Copy out the lines below word for word, starting at the line containing "Switch to the Phrase Match tab" and stopping after the line containing "pos(265,91)". Leave the pictures out.

-- BEGIN Data shown --

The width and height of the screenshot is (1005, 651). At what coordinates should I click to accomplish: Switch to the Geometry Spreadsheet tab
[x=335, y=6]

-- END Data shown --
-- BEGIN Data shown --

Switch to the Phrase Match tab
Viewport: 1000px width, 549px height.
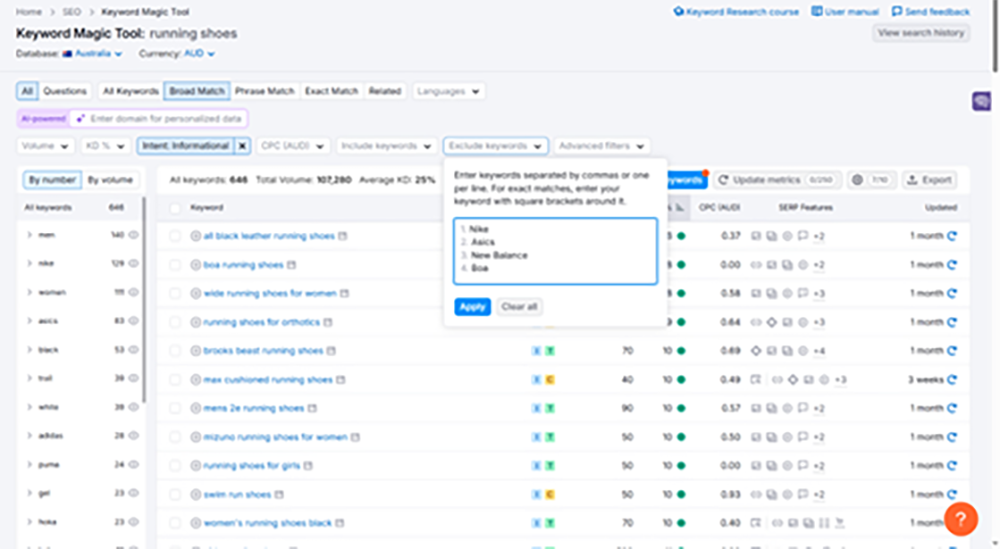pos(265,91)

-- END Data shown --

> Finished task:
Switch to the Phrase Match tab
Viewport: 1000px width, 549px height.
pos(265,91)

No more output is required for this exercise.